# Video Of Log Trailer



## Allen Tomaszek (Nov 12, 2017)

On my last thread about the new addition to my log moving tools I had a request to post a video. So here you go. My first ever video post which is posted on my Facebook page.





__ https://www.facebook.com/video.php?v=1933954906614995

Reactions: Like 2 | Way Cool 5


----------



## DKMD (Nov 12, 2017)

It’s like a much cooler version of those arcade games where you try to grab a stuffed animal with the claw...

Reactions: Agree 1


----------



## Allen Tomaszek (Nov 12, 2017)

It's almost exactly like that! Only I win on almost every grab!

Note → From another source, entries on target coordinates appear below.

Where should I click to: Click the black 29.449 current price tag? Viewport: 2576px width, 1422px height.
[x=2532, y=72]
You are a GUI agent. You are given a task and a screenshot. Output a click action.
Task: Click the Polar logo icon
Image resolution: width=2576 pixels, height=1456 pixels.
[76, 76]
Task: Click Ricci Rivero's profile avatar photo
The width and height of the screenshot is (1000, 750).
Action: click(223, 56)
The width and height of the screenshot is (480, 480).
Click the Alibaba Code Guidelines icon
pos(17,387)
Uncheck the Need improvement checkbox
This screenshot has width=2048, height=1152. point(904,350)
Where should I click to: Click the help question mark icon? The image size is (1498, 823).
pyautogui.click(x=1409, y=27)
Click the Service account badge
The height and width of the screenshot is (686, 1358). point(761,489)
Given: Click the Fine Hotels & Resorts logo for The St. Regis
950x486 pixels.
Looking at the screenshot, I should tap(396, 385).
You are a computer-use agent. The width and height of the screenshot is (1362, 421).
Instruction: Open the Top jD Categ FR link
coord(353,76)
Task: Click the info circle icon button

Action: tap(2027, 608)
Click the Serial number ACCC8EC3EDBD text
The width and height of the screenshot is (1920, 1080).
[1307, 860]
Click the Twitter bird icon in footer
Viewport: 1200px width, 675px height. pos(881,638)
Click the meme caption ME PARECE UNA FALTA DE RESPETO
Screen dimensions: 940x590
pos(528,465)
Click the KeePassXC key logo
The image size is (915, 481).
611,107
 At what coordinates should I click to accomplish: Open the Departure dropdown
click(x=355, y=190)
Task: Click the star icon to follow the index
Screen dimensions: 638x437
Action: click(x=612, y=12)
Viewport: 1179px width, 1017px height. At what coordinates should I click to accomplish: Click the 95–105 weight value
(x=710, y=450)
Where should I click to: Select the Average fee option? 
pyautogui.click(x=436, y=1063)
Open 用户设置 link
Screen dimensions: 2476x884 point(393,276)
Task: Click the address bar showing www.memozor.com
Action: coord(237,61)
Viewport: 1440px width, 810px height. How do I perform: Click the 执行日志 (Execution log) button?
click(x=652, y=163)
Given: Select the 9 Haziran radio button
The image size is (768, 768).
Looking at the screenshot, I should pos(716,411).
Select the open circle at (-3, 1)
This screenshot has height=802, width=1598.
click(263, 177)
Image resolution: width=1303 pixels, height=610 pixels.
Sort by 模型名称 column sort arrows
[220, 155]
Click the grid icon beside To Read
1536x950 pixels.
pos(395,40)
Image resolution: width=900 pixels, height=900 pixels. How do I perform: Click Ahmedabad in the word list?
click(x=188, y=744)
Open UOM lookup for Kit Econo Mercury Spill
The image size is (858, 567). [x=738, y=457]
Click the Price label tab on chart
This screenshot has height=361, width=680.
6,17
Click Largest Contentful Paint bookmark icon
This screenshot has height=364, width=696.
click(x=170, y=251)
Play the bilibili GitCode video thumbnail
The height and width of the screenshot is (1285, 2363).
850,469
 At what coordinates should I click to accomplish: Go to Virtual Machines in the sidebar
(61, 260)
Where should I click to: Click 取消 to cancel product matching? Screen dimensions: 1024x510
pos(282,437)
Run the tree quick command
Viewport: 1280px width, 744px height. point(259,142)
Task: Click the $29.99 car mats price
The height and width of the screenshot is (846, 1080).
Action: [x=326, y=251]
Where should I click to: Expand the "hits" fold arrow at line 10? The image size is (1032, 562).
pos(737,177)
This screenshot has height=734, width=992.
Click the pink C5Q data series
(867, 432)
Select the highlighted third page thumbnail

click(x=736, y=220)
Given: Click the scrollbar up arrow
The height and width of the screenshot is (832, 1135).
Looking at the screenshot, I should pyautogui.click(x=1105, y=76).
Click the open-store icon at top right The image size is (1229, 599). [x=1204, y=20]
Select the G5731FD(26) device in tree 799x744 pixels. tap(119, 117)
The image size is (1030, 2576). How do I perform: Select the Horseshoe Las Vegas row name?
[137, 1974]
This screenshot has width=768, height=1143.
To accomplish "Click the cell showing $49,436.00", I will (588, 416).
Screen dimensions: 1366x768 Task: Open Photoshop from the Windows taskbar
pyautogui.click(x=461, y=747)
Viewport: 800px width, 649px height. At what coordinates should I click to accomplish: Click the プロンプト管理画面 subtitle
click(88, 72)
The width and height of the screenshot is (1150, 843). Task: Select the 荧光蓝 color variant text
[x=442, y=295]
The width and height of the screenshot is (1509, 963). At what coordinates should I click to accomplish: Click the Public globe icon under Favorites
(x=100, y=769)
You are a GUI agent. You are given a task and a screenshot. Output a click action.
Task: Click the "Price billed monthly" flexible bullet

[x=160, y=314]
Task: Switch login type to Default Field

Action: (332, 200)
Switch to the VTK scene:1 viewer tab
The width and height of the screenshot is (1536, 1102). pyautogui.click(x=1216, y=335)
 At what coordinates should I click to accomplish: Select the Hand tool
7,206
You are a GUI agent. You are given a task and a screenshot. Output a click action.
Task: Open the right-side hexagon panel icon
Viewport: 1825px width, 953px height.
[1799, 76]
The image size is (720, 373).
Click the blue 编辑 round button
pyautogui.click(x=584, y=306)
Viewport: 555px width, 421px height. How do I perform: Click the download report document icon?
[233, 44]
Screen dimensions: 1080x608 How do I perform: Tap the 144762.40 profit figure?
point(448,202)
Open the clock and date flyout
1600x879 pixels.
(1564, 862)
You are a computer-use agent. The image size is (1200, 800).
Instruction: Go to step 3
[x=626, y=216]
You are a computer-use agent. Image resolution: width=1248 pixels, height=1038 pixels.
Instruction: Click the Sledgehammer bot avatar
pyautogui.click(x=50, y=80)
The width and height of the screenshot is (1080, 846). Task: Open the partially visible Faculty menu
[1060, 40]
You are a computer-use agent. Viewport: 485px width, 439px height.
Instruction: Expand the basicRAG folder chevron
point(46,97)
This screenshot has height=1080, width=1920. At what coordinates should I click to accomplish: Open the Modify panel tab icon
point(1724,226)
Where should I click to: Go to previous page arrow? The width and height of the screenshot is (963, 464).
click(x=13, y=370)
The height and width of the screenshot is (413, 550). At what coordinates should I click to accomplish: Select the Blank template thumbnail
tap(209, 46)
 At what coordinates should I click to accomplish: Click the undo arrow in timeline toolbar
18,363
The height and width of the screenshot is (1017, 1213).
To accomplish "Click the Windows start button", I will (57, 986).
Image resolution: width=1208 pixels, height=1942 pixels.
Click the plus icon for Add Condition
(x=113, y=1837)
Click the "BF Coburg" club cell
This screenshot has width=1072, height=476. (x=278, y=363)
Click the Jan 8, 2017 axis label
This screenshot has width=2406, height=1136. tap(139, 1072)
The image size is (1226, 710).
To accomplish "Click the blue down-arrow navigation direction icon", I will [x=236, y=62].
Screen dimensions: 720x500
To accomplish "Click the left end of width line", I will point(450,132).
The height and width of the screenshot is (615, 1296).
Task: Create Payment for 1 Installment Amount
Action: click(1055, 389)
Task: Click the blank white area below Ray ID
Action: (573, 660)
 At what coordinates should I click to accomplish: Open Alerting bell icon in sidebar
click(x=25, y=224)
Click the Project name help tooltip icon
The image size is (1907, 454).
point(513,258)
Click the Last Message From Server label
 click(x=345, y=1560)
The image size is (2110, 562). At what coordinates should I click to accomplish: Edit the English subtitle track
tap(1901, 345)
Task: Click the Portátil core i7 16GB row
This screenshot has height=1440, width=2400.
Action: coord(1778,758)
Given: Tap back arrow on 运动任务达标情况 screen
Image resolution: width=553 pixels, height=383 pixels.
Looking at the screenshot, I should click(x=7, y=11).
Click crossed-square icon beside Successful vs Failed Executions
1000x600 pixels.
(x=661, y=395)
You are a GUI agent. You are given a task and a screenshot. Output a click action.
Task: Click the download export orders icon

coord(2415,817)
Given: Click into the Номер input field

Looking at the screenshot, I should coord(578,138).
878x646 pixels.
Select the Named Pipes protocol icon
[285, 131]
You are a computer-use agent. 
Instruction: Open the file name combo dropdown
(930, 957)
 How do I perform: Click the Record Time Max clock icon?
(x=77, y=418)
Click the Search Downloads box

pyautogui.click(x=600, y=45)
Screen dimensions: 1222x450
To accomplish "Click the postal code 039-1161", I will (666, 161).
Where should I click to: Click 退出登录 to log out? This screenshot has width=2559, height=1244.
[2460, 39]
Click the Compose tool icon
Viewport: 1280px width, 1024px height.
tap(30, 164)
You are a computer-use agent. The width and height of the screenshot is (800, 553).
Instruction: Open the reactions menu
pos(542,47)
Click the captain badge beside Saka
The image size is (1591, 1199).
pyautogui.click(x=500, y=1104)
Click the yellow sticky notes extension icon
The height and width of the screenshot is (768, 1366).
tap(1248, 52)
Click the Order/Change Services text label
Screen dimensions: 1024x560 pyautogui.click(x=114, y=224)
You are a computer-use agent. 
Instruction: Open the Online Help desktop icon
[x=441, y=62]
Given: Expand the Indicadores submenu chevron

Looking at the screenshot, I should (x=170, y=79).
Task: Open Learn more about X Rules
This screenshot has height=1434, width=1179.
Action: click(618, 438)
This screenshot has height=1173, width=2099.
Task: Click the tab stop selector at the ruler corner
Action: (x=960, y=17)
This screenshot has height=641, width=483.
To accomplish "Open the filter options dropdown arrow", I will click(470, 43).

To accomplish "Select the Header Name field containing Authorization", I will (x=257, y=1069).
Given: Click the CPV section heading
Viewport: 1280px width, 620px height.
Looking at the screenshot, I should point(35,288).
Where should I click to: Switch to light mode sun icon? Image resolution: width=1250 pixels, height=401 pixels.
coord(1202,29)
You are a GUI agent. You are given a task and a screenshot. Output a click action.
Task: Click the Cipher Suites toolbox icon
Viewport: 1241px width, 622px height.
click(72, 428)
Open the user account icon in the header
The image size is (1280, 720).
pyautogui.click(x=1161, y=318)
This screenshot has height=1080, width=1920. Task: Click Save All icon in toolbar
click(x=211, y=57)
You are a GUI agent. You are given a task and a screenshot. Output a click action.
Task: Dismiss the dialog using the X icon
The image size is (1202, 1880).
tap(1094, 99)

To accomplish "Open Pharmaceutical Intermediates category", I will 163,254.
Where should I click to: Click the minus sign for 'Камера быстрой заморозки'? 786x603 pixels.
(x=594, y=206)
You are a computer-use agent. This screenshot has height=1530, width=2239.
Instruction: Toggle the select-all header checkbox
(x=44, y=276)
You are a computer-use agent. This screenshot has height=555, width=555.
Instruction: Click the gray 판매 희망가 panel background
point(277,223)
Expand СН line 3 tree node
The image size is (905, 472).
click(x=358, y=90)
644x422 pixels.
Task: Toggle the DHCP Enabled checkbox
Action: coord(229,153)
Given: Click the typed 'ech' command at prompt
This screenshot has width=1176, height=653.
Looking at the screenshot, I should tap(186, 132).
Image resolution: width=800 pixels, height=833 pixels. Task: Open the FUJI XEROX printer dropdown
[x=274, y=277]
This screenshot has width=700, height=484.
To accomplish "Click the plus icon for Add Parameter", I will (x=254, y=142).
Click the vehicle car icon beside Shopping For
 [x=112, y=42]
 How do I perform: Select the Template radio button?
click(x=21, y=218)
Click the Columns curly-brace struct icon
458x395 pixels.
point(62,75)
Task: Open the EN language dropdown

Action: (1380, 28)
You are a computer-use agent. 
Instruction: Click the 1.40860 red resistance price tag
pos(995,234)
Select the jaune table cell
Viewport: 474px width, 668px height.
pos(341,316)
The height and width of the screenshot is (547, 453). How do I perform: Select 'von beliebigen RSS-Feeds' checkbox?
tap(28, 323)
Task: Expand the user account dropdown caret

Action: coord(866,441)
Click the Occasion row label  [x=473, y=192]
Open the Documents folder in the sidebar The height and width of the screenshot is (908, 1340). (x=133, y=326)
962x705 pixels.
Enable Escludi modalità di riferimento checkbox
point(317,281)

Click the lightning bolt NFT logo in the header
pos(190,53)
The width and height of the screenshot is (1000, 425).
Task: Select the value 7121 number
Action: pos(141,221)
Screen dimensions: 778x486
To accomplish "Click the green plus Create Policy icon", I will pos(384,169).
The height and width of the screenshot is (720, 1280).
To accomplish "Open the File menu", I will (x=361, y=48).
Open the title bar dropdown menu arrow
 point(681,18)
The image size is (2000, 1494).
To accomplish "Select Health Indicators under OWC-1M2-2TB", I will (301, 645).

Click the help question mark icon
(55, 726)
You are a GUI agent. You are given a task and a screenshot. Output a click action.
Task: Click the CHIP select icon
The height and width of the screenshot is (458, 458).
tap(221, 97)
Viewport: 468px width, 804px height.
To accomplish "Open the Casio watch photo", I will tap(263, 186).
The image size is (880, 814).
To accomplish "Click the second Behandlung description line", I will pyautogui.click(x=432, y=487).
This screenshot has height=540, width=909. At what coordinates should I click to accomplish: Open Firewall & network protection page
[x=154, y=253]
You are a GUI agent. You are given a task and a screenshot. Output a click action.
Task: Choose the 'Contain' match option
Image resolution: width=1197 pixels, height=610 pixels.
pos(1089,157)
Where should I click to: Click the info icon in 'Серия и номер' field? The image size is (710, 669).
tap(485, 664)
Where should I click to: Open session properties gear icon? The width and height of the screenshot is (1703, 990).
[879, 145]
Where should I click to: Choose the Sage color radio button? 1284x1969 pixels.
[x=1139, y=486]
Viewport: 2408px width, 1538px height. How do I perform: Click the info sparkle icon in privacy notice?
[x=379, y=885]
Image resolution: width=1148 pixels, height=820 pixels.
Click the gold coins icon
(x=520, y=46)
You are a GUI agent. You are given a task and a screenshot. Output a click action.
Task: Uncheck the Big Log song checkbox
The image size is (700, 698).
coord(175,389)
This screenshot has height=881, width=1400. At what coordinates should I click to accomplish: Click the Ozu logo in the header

Reactions: Like 1 | Funny 3


----------



## Nature Man (Nov 13, 2017)

That is excessively cool! What a tremendous tool! Chuck


----------



## woodtickgreg (Nov 13, 2017)

Now you don't mind going to pick up logs, lol.


----------



## barry richardson (Nov 13, 2017)

Awesome! What a labor saver...


----------



## David Van Asperen (Nov 19, 2017)

Ok now you have had your fun, so send it to me to mess with for a year or so.
Totally awesome machine . I am happy for and jealous of you.
Dave


----------